The Second World War built things quickly. Camp Desert Center rose from the Mojave Desert floor in April 1942 — a supply depot, a 300-bed evacuation hospital, and the infrastructure to support General Patton's vast Desert Training Center — and was closed before the end of 1944. It existed for less than three years. In that time it trained a medical unit that would go on to serve in some of the most brutal campaigns of the Pacific theater. The camp itself is largely gone now, its footprint absorbed back into the desert near the small community of Desert Center, California.
Camp Desert Center was not a combat training facility in the mode of Camp Young to the west. Its function was logistical: to receive, store, and distribute the supplies that a million soldiers in training required, and to provide medical care for those who were injured or fell ill in the extreme desert conditions. The supply depot served the California-Arizona Maneuver Area's extensive network of training camps. The 300-bed evacuation hospital was designed to function as a forward surgical facility — a hospital that could operate close to combat conditions, moving if necessary and treating casualties with the speed that battlefield medicine required. It was, in short, a school for military medicine conducted in one of the most physically demanding environments in North America.

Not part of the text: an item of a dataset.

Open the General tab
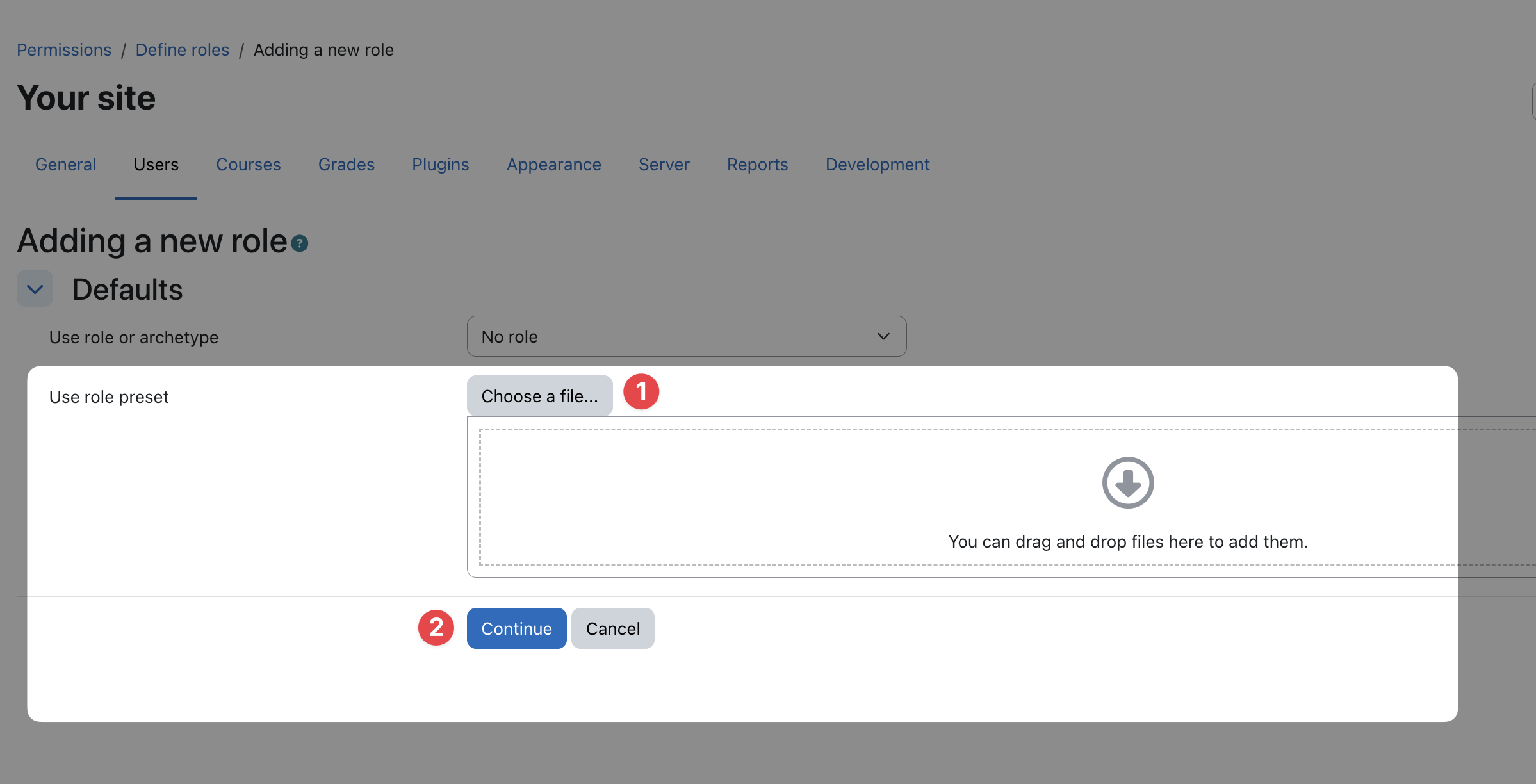1536x784 pixels. tap(65, 165)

The unit that trained at Camp Desert Center from May to December 1943 was the 92nd Evacuation Hospital, and its subsequent deployment traced some of the Pacific war's most significant operations. From the California desert, the unit shipped out to New Guinea, where American and Australian forces were grinding through some of the most difficult jungle terrain and disease environments of the war. From New Guinea the 92nd moved to the Battle of Leyte and then the Battle of Luzon in the Philippines — the campaign to retake the main Philippine island from Japanese occupation that cost more casualties than any other Pacific operation. The unit ultimately participated in the occupation of Japan after the surrender in August 1945. The journey from the desert hospital tent to the ruins of imperial Japan was a very long one.
Alongside the medical personnel, Camp Desert Center housed the 18th Ordnance Battalion, the unit responsible for maintaining and repairing the weapons, vehicles, and equipment that the Desert Training Center's operations consumed at extraordinary rates. Desert warfare is hard on machinery: sand infiltrates engines, heat degrades lubricants, and the distances involved mean that equipment failures must be repaired far from conventional facilities. The ordnance battalion's work at Desert Center was training for exactly the conditions they would face when American forces entered North Africa and then moved through Italy and eventually France and Germany. The lessons of desert maintenance proved directly applicable to the campaigns they were being prepared for.

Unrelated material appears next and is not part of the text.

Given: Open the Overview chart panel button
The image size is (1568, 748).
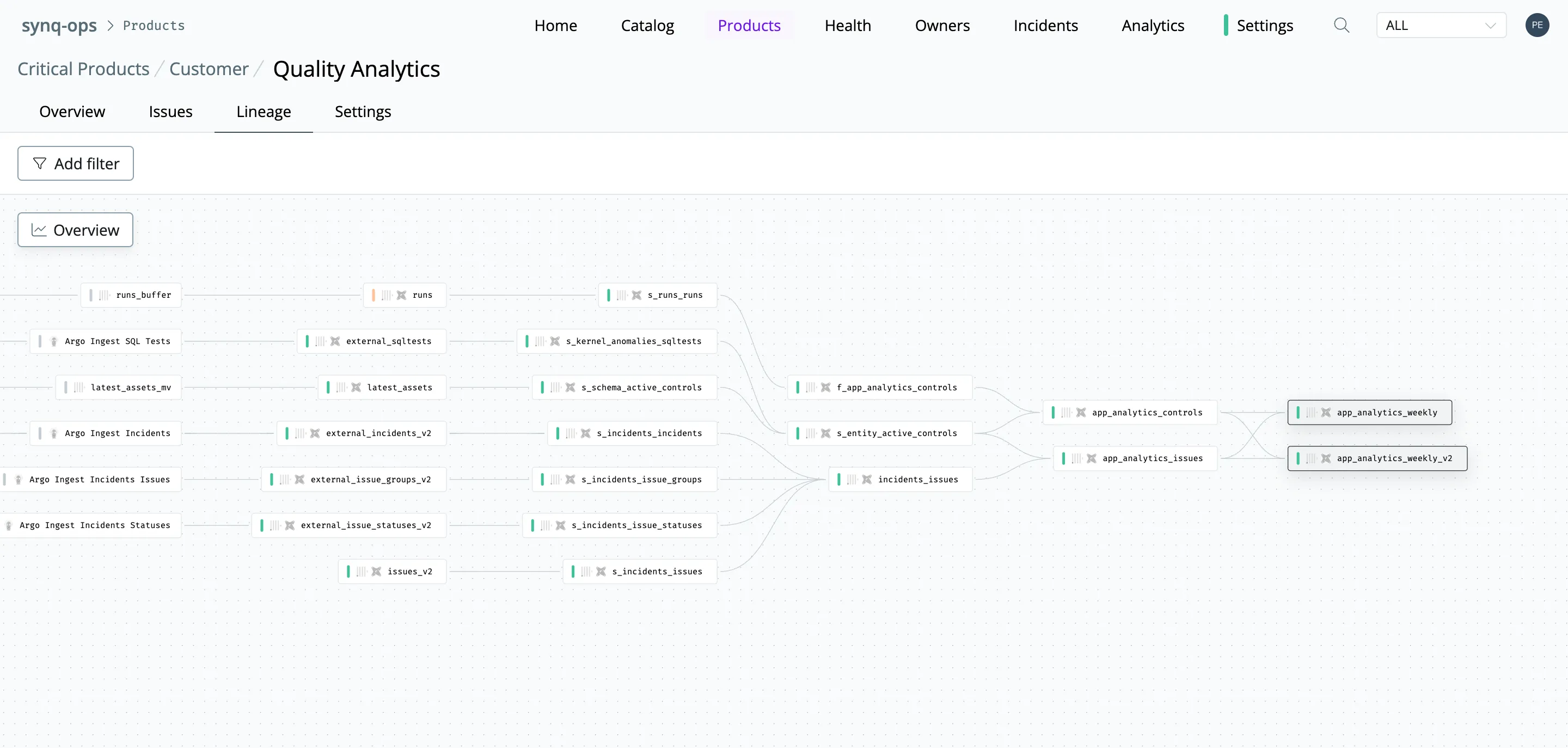Looking at the screenshot, I should pyautogui.click(x=75, y=229).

Camp Desert Center closed on December 16, 1944, as the Desert Training Center's mission wound down with the North African campaign complete and American forces engaged in the final stages of the European and Pacific wars. The Desert Center Army Air Field, built separately to support the camp's operations with two 5,500-foot runways, briefly hosted B-24 Liberator bomber training after the war before it too was closed and its buildings auctioned. The desert reclaimed most of what had been built in that compressed wartime urgency. The community of Desert Center, a small civilian settlement that had existed before the war and continued after it, remained as a reference point for what had happened here and who had trained in this heat before shipping out to places they had never imagined.

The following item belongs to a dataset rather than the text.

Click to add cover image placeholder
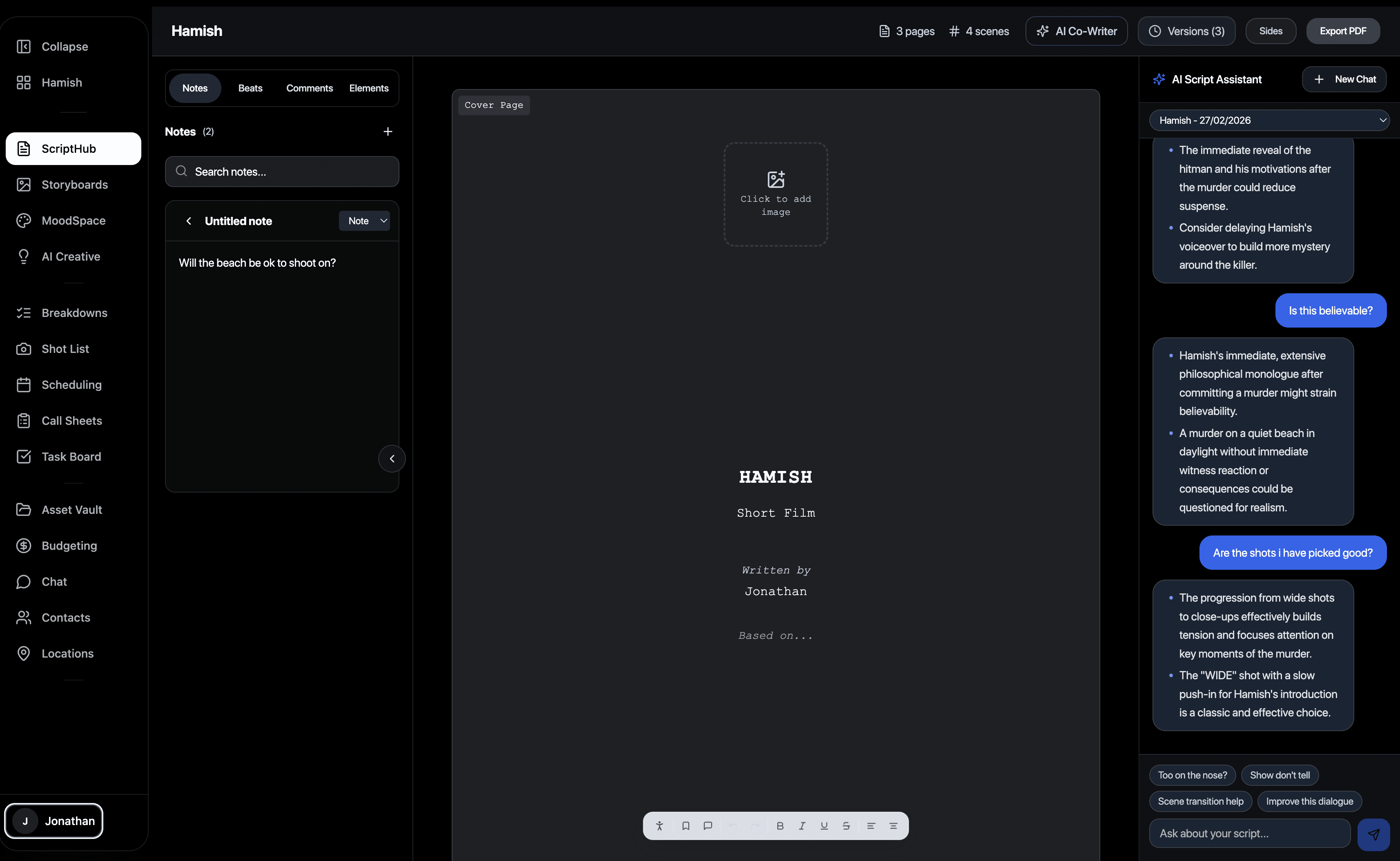1400x861 pixels. point(776,194)
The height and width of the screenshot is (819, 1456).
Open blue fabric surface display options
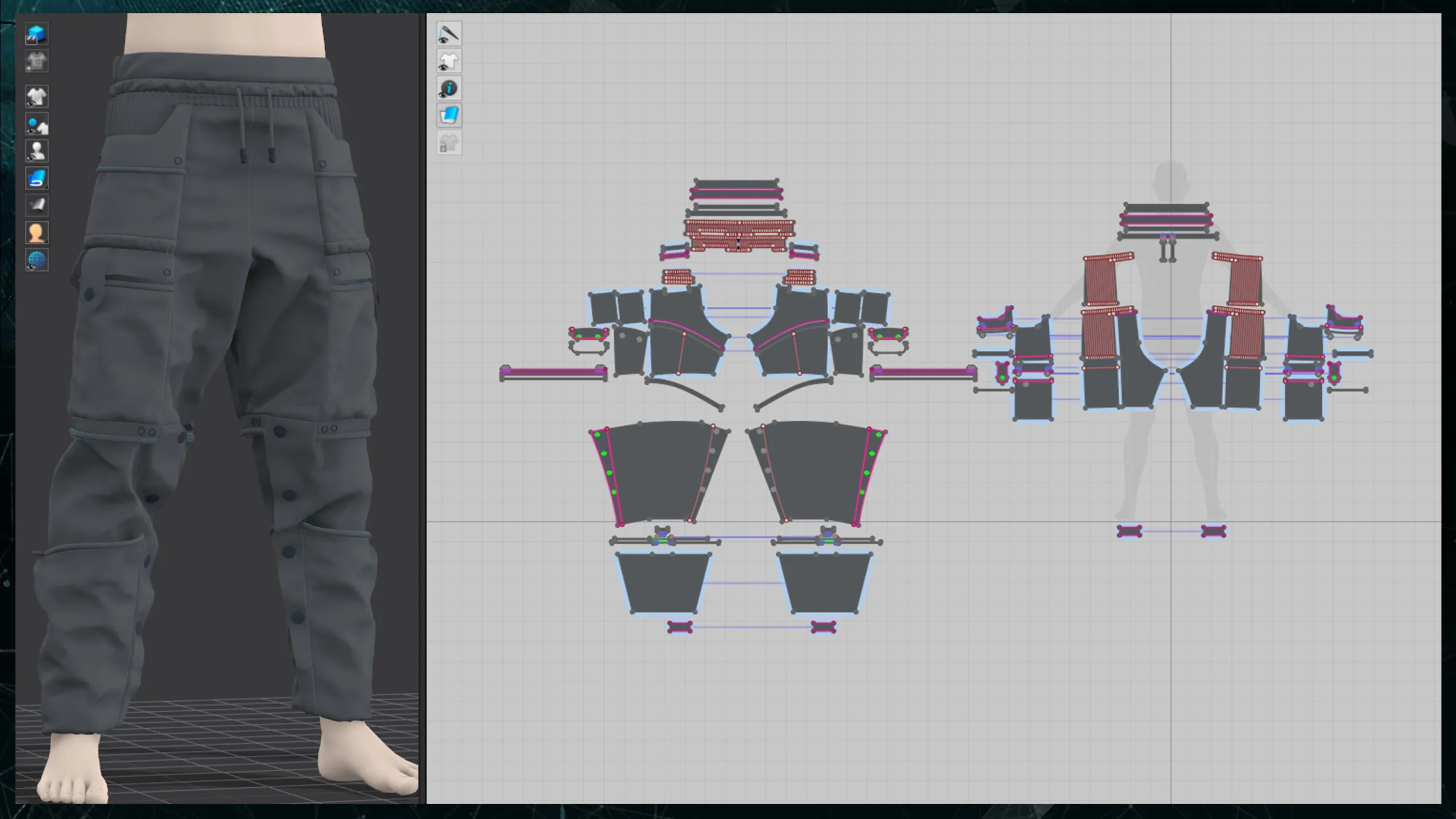[x=37, y=179]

Camp Desert Center was located at approximately 33.713°N, 115.401°W near the community of Desert Center, California, adjacent to Interstate 10. The site is in the flat desert valley between the Chuckwalla Mountains to the south and the Pinto Mountains to the north. The Salton Sea is visible approximately 25 miles to the southwest. The nearest active airport is Desert Center Airport (approximately 8 miles east) and Thermal Airport (TRM) is roughly 35 miles to the west.